Sejauh ini, BI memang belum memiliki data lengkap mengenai transaksi uang kertas asing. Namun, Direktur Eksekutif Kepala Departemen Pengelolaan Devisa BI Budianto menaksir, jumlah uang kertas asing yang ditransaksikan di bank berkisar US$ 5 juta atau sekitar Rp 66,5 miliar dalam sebulan. Sedangkan jumlah uang kertas asing yang ditransaksikan di money changer mencapai Rp 1 miliar sebulan.

"Saat ini kurang lebih sekitar Rp 1 miliar per bulan, more of less 30 juta (lembar) uang kertas asing untuk kepentingan transaksi atau KUPVA," ujarnya.

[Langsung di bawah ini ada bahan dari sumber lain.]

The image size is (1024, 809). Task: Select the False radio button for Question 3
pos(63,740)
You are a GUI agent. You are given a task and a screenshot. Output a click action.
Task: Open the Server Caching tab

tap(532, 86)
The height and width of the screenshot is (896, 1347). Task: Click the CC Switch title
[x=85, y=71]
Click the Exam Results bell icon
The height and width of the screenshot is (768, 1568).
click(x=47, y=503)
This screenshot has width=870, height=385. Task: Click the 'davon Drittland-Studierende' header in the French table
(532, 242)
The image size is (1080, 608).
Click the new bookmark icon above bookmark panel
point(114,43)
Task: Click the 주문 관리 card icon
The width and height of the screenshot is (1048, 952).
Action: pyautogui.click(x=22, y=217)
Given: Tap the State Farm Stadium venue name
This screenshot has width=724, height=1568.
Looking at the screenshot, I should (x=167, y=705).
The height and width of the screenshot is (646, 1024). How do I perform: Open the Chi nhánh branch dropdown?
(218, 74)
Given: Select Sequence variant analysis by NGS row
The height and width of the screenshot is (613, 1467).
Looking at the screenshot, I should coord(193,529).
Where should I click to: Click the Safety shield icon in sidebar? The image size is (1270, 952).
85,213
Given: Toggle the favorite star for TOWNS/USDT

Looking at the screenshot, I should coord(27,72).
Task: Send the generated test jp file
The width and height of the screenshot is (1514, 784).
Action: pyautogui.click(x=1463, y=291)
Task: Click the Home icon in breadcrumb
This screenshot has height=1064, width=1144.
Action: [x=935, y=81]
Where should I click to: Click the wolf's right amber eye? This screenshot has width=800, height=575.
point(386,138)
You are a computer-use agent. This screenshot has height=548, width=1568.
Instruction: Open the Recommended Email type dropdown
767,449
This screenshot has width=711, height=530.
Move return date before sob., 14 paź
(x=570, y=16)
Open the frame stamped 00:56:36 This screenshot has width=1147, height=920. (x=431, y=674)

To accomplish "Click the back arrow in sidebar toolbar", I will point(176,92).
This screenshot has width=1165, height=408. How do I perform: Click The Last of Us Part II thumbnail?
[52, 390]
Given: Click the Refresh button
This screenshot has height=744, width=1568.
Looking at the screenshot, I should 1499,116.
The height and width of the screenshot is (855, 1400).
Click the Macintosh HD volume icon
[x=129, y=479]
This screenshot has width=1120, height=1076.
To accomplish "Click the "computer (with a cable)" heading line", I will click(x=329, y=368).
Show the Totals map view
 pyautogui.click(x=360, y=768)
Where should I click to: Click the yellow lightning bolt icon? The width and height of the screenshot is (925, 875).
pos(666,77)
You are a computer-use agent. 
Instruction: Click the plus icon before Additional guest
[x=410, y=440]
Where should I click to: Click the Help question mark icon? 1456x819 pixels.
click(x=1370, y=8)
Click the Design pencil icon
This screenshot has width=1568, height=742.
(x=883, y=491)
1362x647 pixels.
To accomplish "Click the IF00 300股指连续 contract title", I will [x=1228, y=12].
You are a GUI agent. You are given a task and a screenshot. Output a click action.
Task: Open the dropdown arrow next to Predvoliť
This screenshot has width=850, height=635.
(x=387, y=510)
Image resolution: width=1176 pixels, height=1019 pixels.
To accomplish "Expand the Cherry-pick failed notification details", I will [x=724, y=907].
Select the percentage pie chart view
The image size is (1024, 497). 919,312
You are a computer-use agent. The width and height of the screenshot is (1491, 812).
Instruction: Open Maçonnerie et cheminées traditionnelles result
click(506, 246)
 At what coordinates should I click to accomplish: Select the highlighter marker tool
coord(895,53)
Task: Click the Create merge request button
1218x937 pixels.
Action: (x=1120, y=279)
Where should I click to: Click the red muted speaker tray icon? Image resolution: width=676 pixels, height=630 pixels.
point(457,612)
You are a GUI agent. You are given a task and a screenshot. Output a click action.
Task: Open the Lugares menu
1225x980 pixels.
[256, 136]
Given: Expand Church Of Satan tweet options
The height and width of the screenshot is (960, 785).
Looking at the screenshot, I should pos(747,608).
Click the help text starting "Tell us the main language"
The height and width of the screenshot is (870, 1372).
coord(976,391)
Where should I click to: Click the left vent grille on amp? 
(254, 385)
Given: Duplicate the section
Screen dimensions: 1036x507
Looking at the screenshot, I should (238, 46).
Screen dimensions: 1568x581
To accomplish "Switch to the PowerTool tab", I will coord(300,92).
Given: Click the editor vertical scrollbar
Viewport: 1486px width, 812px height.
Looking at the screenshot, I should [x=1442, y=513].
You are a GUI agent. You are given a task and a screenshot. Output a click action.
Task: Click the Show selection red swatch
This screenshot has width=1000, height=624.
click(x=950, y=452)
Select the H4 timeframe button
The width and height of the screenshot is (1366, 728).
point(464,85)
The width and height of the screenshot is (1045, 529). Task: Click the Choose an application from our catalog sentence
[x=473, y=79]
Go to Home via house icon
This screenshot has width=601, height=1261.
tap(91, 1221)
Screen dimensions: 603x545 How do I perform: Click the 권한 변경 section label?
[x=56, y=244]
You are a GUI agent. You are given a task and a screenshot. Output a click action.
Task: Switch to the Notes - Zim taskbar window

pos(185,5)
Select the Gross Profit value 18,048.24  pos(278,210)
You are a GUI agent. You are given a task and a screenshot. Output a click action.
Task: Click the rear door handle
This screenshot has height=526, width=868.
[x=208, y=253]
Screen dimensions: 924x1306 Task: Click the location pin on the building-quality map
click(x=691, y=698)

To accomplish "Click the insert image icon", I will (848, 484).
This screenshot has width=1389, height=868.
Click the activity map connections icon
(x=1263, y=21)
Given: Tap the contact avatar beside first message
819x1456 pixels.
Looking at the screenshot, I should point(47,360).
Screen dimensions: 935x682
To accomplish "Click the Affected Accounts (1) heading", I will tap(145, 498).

Ke depan, bila ada bank, money changer, dan PJPUR yang tak berizin atau tak memenuhi syarat membawa uang kertas asing setara Rp 1 miliar atau lebih keluar masuk daerah pabean Indonesia, maka badan usaha yang dimaksud bakal terkena sanksi. Sanksi pertama, pencegahan atas uang kertas asing oleh Direktorat Jenderal Bea dan Cukai (DJBC) Kementerian Keuangan.

Selain itu, sanksi tertulis dari BI, bentuknya bisa berupa pembekuan sementara kegiatan usaha hingga pencabutan izin usaha. BI juga bisa merekomendasikan sanksi kepada regulator lain yang berwenang, seperti Otoritas Jasa Keuangan (OJK) untuk perbankan.

BI berharap badan usaha terkait bisa mempersiapkan diri sebelum aturan tersebut berlaku efektif pada 5 Maret 2018. Adapun, sanksi atas pelanggaran aturan tersebut baru akan diberlakukan dua bulan setelah aturan berlaku efektif atau mulai 7 Mei 2018. "Ada tenggang waktu transisi yang kami nilai cukup, lebih kurang 10 bulan ke depan," tutur Budianto.